6 Strategies to Conduct Productive and Effective Team Meetings

Regular team meetings and discussions are an important part of working as a team, regardless of the type of work you are performing. A good team is one which is communicative, and productive staff meetings are an important tool in making sure each member of your workforce is on the same page as to their assignments and expectations.

Whether you are dealing with long term projects or one-off jobs, team management is vital to maintaining an efficient workflow and staying on top of productivity. Regular and effective team meetings seem like a no brainer for facilitating good management, yet surveys have shown that as high as 70% of all meetings are unproductive and ineffective. So what strategies can we use to get more out of our team meetings?

What do effective and productive team meetings look like?

A poor team meeting is one which wastes working time. Effective meetings are sharp and to the point, providing important communication without unduly wasting potentially productive employee time. A good meeting will be conducted with a specific purpose rather than simply being a habitual gathering for generic ‘updates’

You want your meetings to be as short as they can be while still communicating effectively, as you don’t want to find yourself wasting valuable work time. You can utilise a number of strategies to make sure your team meetings are useful rather than a waste of time. We’ve put together some of the best ones in our list below.
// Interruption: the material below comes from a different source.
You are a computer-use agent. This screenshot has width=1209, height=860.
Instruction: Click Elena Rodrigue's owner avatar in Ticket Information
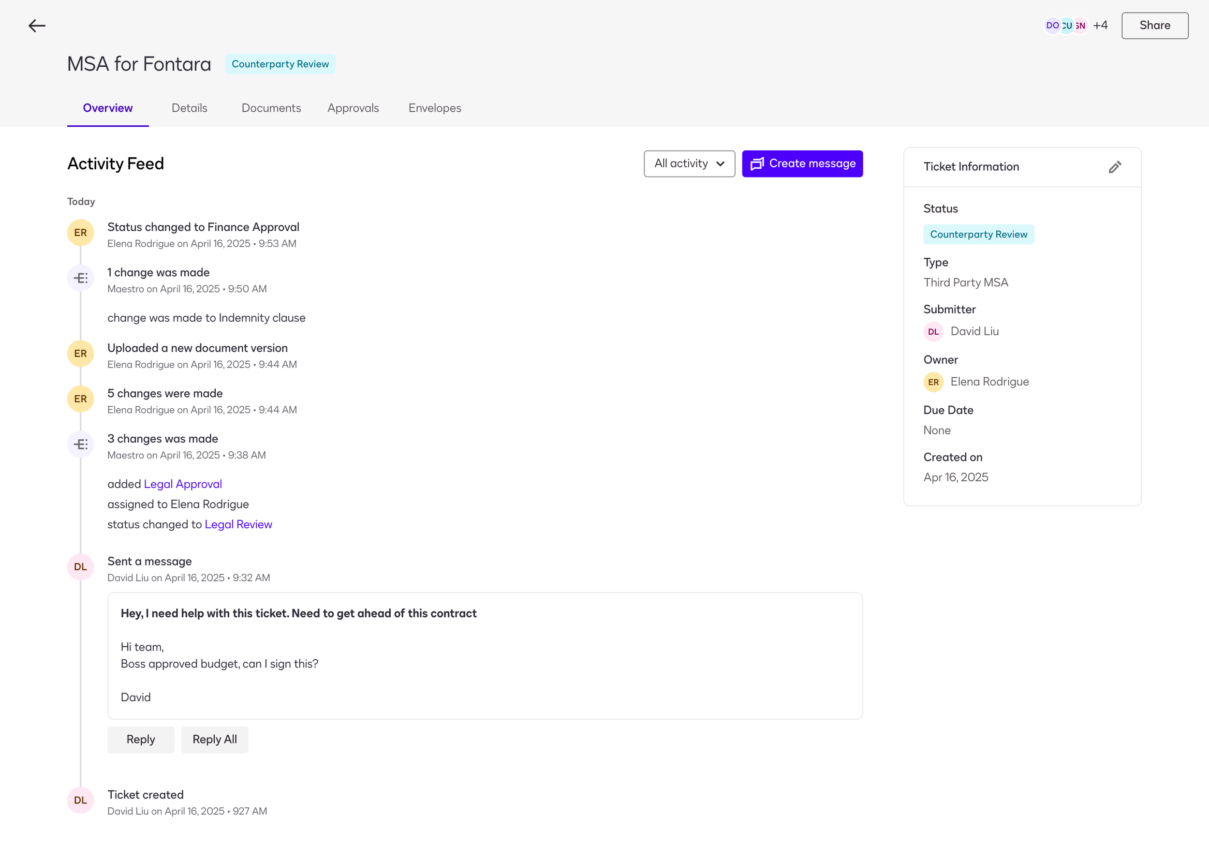933,382
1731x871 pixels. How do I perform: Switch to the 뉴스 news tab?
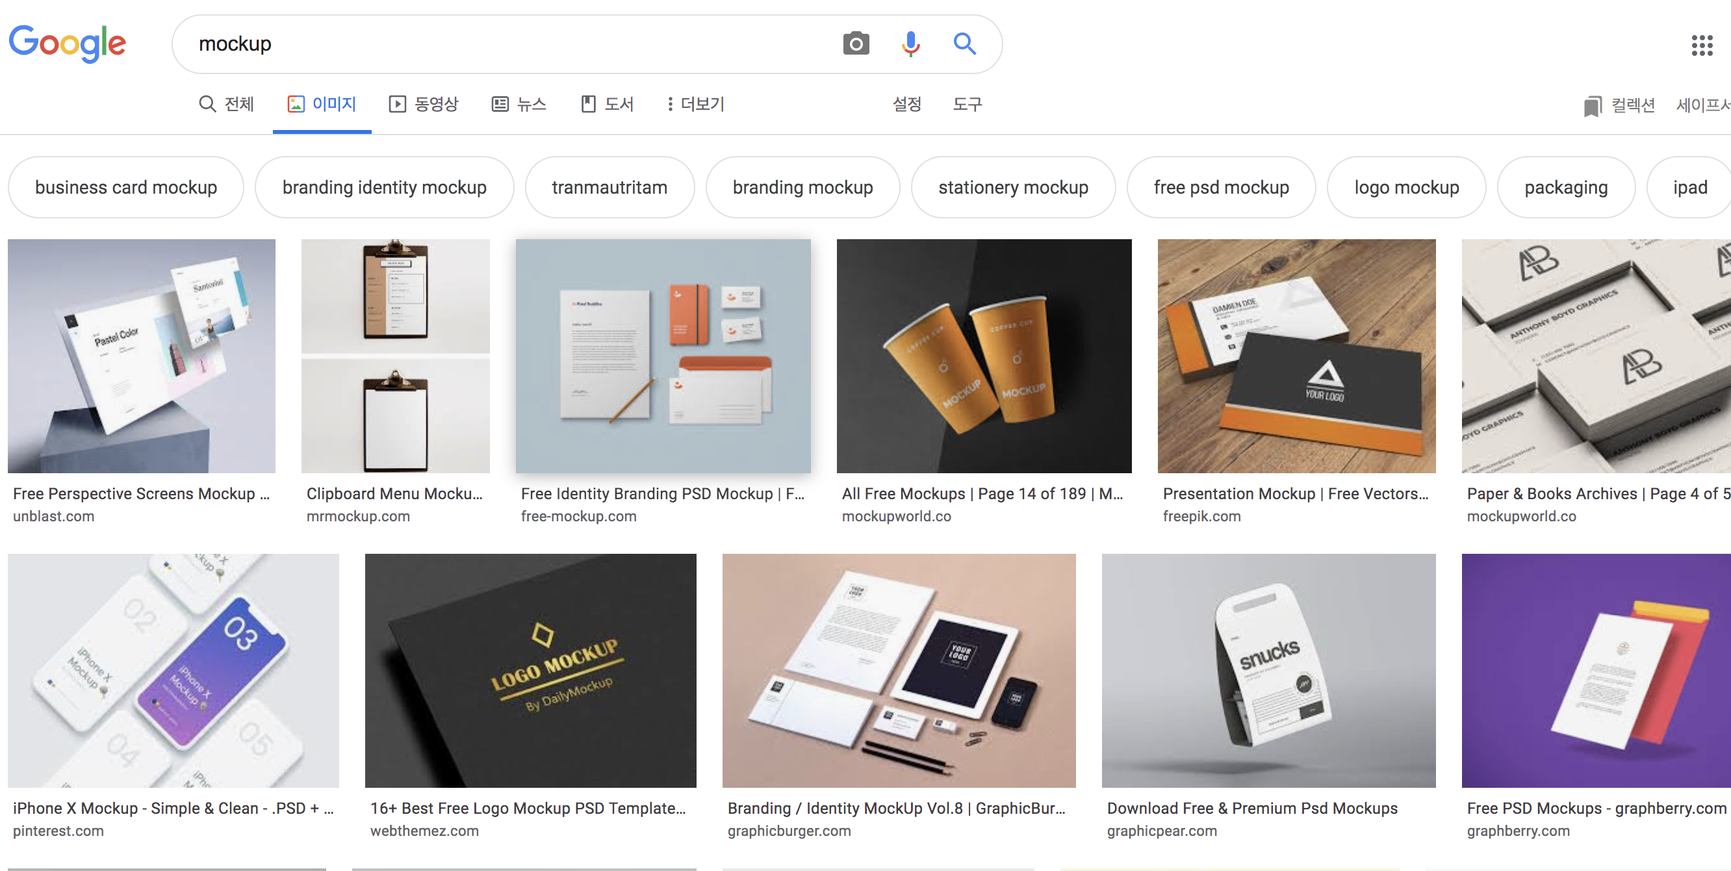519,104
6 Strategies for Conducting Productive and Effective Team Meetings

1. Understand the purpose and outcomes of a specific meeting

Prior to going into your meeting, it’s important to have a plan and purpose in place. As the person running the meeting, making it effective and not wasting anyone’s time is your responsibility. A clear purpose for the meeting will help to direct discussion and prevent you from going over unnecessary talking points, while knowing your desired outcomes for the meeting will help you be succinct and direct in your communication. If you go into a meeting without a clear idea of what you are trying to accomplish, you will quickly find yourself meandering pointlessly.

2. Create a set agenda for the meeting

When you know what you want to get out of your meeting, and have the specific purpose of your meeting set out, one of the best ways to keep on track to accomplishing those outcomes is to set a team meeting agenda.

An agenda will work as a sort of checklist, letting you make sure you cover the full purpose of the meeting and helping to keep your meeting on task and productive. You know what your desired outcomes are, and you meeting agenda provides you with the steps towards meeting those outcomes.

3. Plan the meeting keeping the attendees in mind

Perhaps the most common contributor to the ineffective team meeting is that often the meeting is irrelevant for a significant number of attendees, and therefore is a waste of their time. If your meeting has a clear purpose, then you will know who the meeting is relevant to, and it falls to you to make sure that you aren’t wasting the work time of staff who won’t get any value out of attending.

So, with your purpose in mind, make sure only those who will benefit from attendance are actually at the meeting. You’ll find that it is incredibly rare that your entire team needs to attend a meeting – smaller, shorter, and more to the point meetings with relevant attendees will be a far more effective team meeting strategy.

4. Set the right environment to hold the meeting

The right environment is crucial to holding an effective meeting. Make sure the space you have is enough for your attendees to feel comfortable and not cramped. If you intend to share any presentation material, it’s important to consider whether the space you are using has the required facilities – will your presentation be easily viewable/readable by everyone? Will attendees need to take notes for reference during their work later? Considering the environment will help you to make sure everyone is able to actually take in the information being shared, letting you reduce the need to repeat yourself later and making sure you won’t find yourself in a situation where information has been misunderstood or misinterpreted.

The right environment will also help you to avoid wasting time! While a lunch meeting at a local restaurant with a colleague may be enjoyable, you’ll likely find yourself getting distracted from the original purpose of the conversation.

5. Set some time to allow discussions in the meeting

Inevitably any meeting to deliver important information will generate questions and discussion points from your team – many of which will be valuable inputs to the conversation! Having accounted for time to receive that input in your meeting schedule will help allow you to better manage the discussion in a positive direction. A clearly defined timeframe for additional discussion will prevent the conversation from going off topic and stop you from wasting too much time if nothing of value is being generated. It will also encourage only the most important additions to a discussion.

6. Take feedback from team members to improve

Your team are a great soundboard for improving your meeting habits and getting the most out of your team meetings. Make sure that you have avenues for your team members to offer feedback or suggestions for your meeting practices. Doing so will let you leverage the experience of your attendees and offer you afresh perspective on what aspects of meetings are valuable and what might be considered a waste of time.